Information provided section start

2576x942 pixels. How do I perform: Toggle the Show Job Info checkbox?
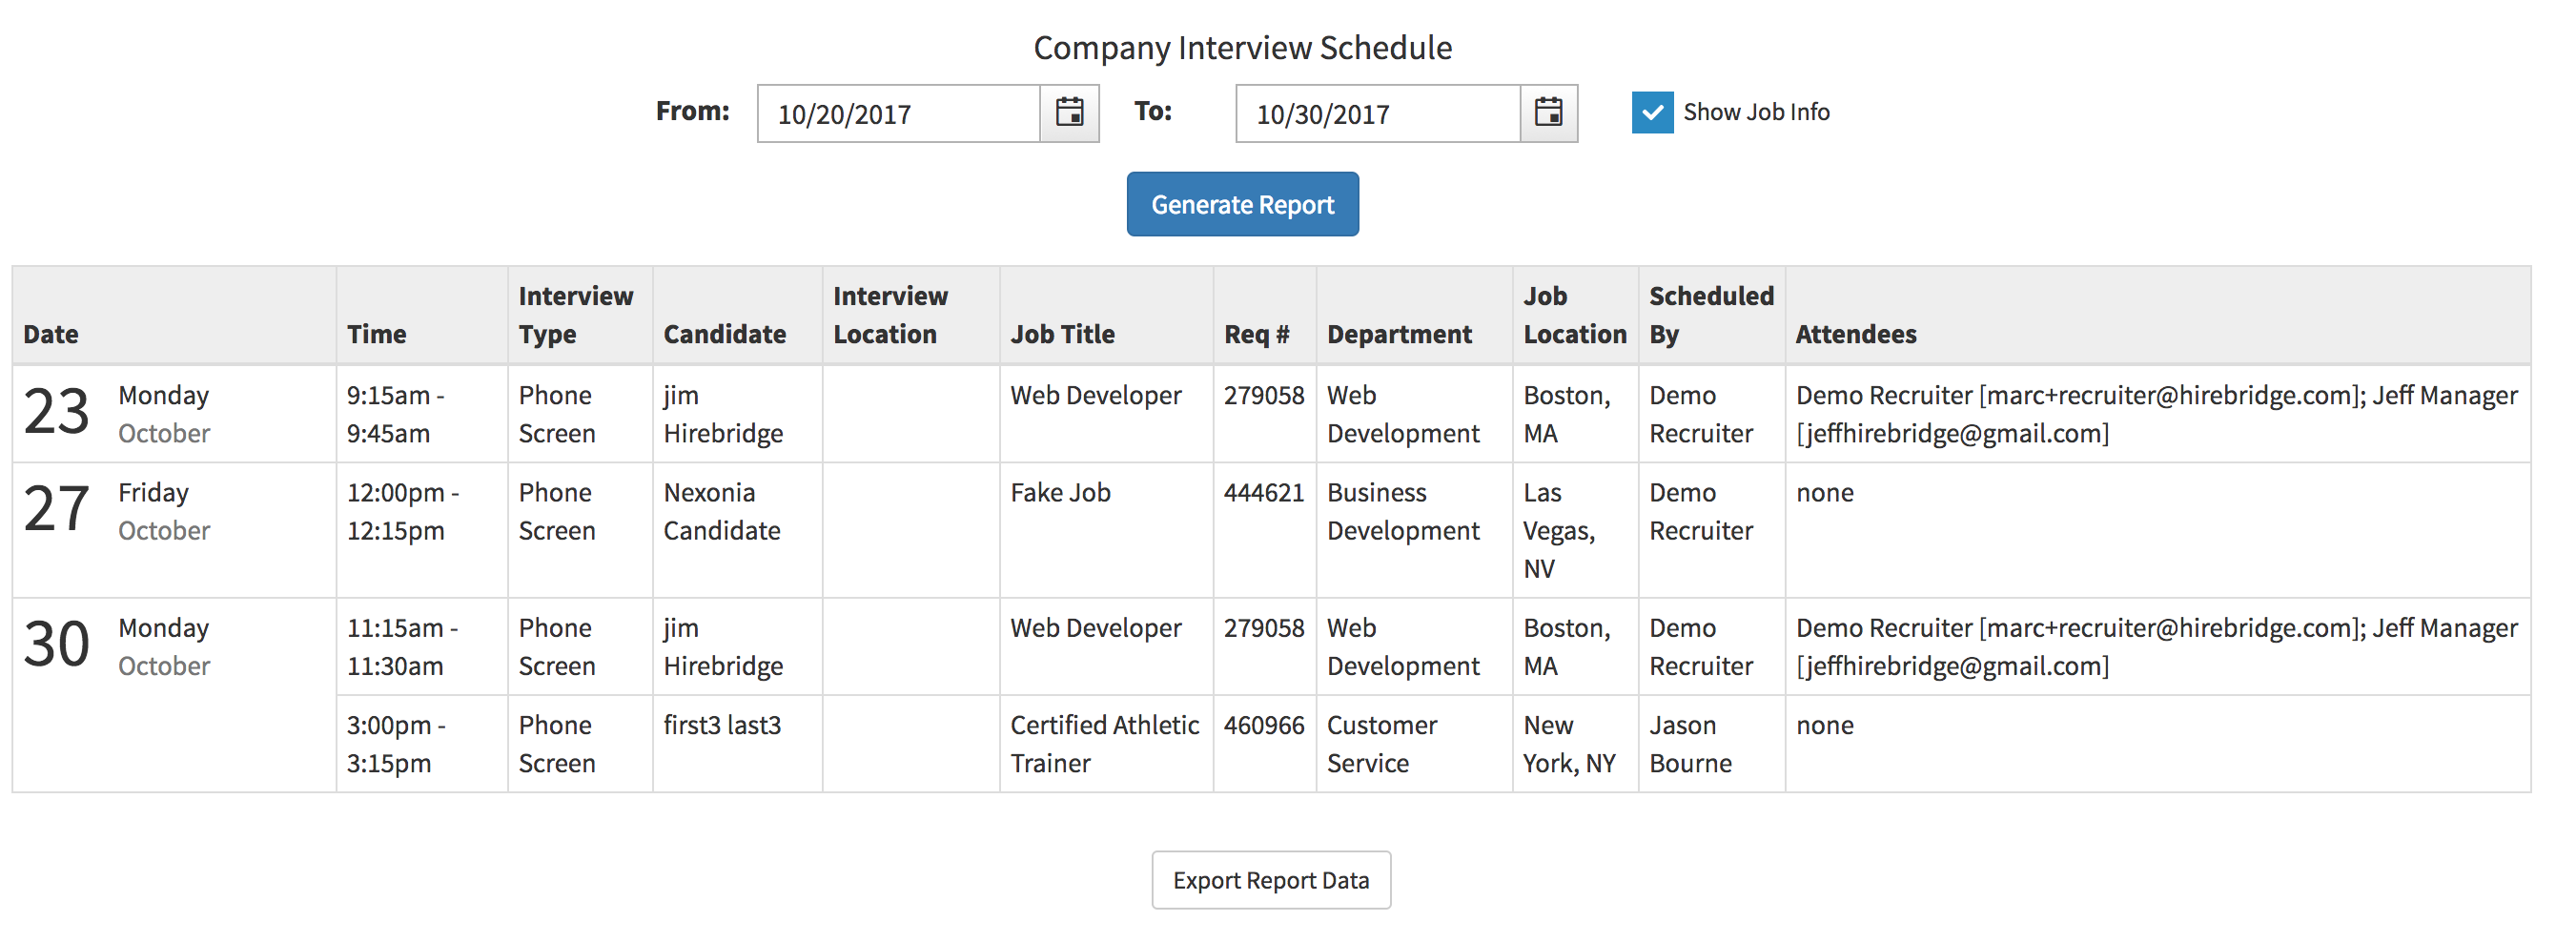coord(1651,113)
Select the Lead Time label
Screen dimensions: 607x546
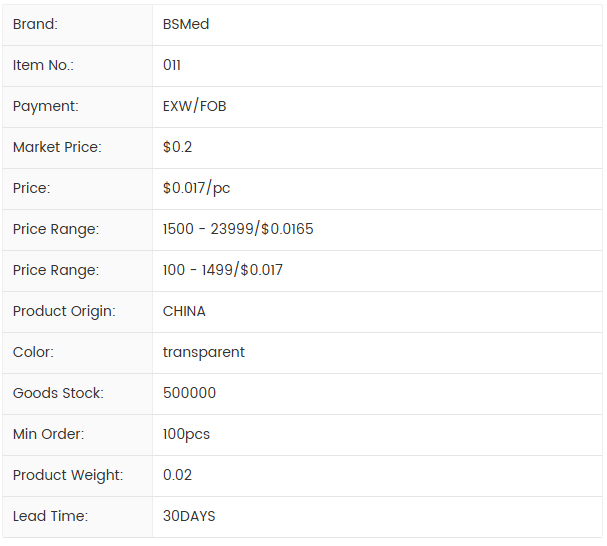click(51, 516)
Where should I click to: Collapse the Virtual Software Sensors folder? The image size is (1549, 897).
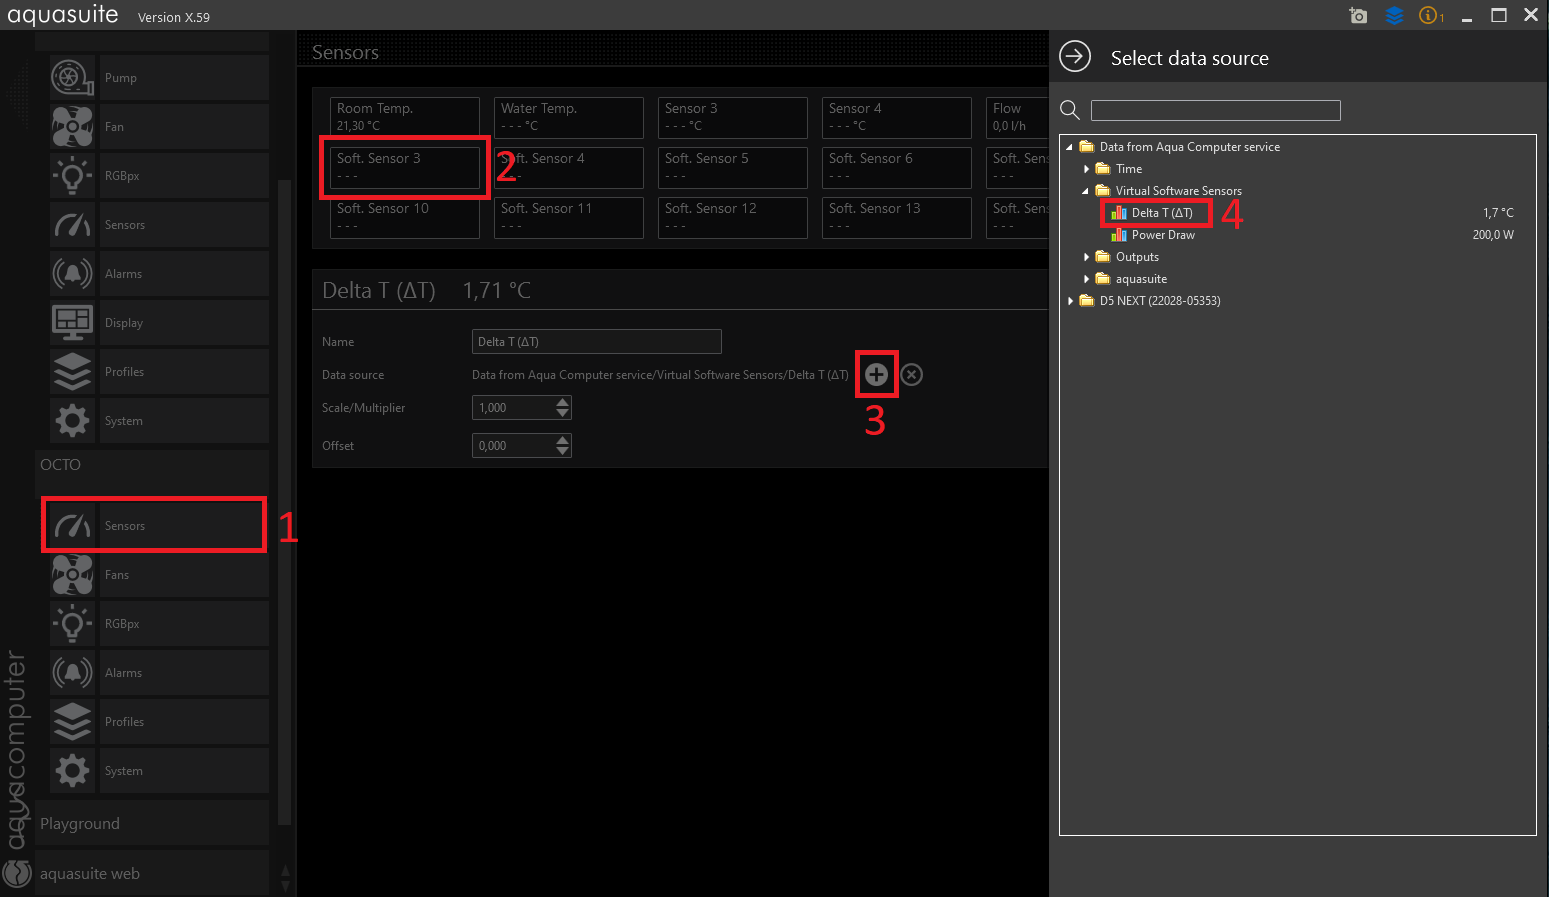(1086, 191)
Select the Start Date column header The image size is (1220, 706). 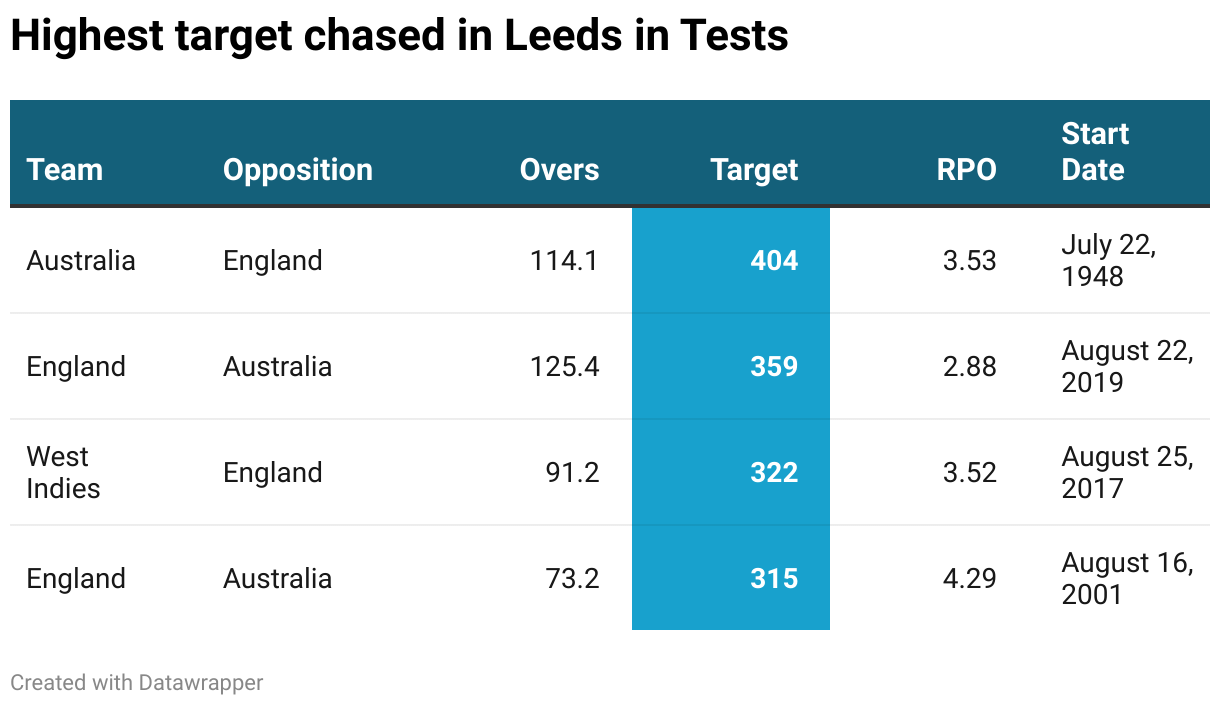click(1095, 152)
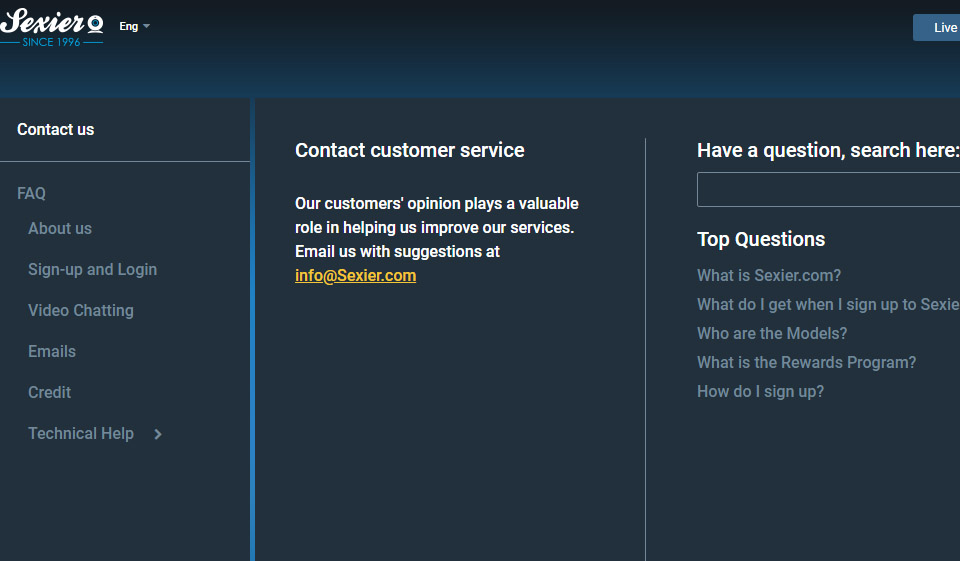960x561 pixels.
Task: Click the Live button in header
Action: (940, 28)
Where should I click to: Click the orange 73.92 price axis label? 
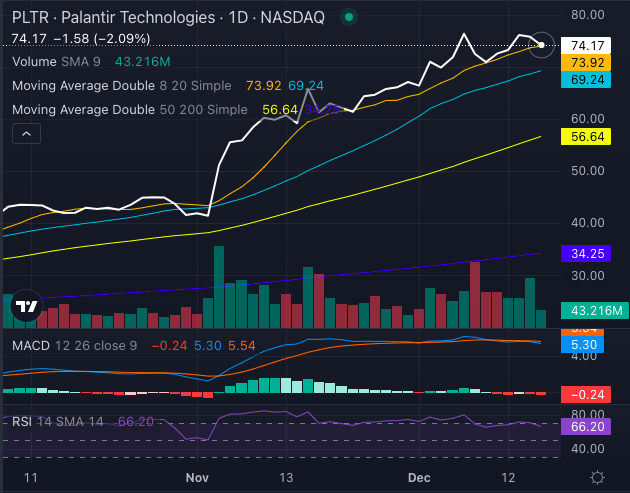click(587, 62)
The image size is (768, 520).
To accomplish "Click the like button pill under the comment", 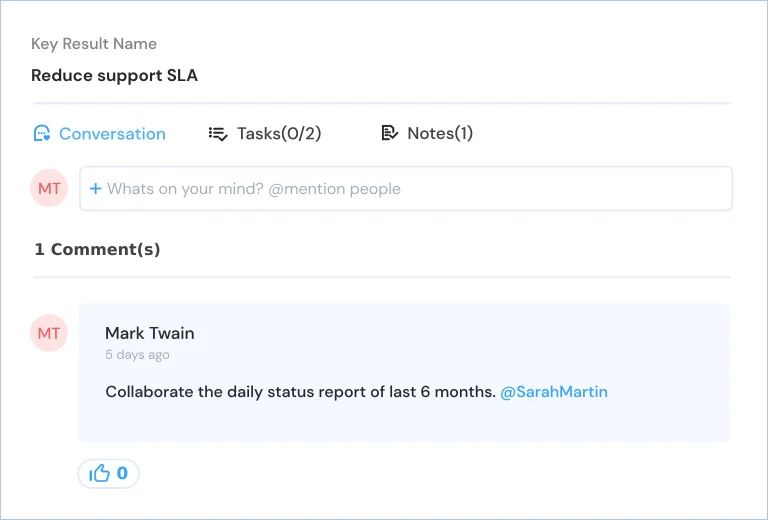I will pyautogui.click(x=108, y=473).
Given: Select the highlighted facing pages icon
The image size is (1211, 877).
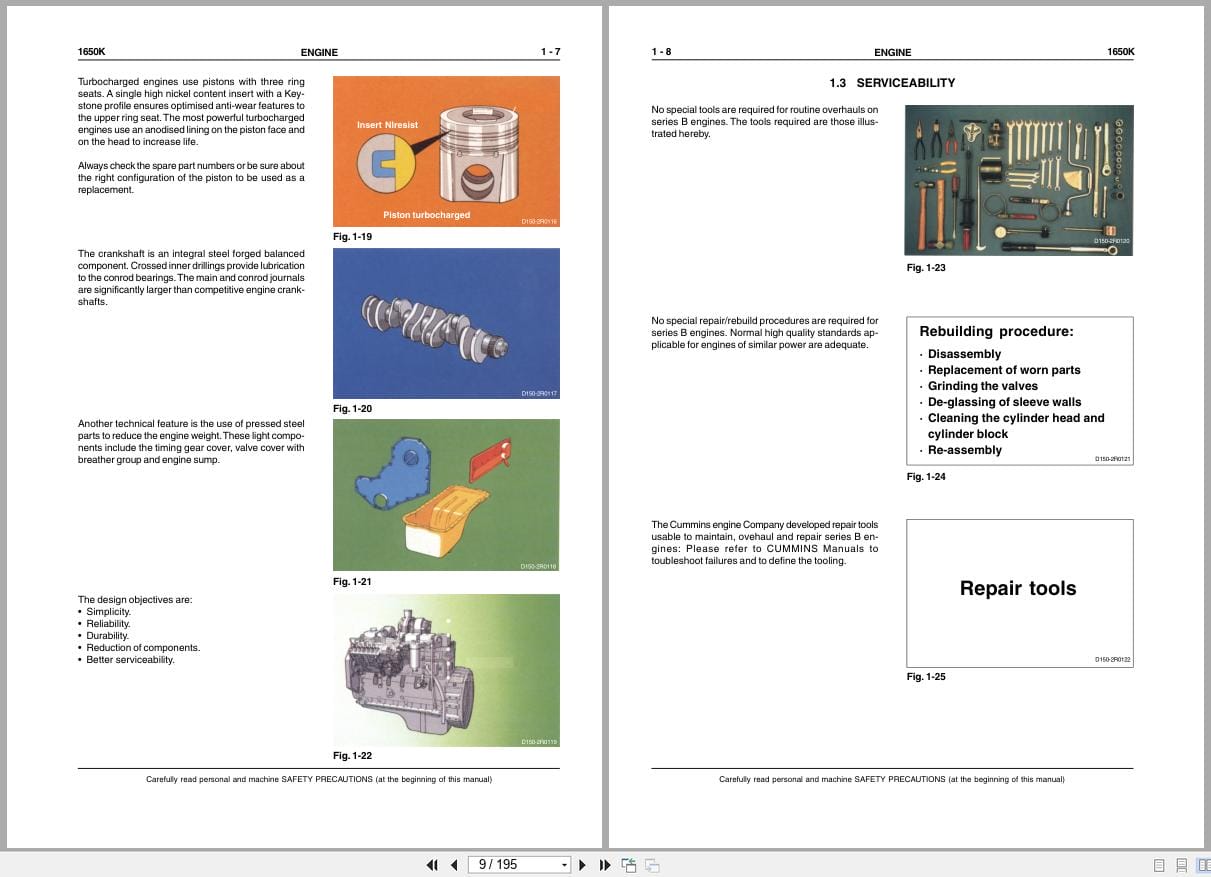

Information provided section end

_Assigned task_
Transcribe exactly the lines that go from the one holding "Given: Select the" through the last line of the entries, both included, and nothing besides them. Do not include any pictures.

_Reply to the exercise_
Given: Select the highlighted facing pages icon
The image size is (1211, 877).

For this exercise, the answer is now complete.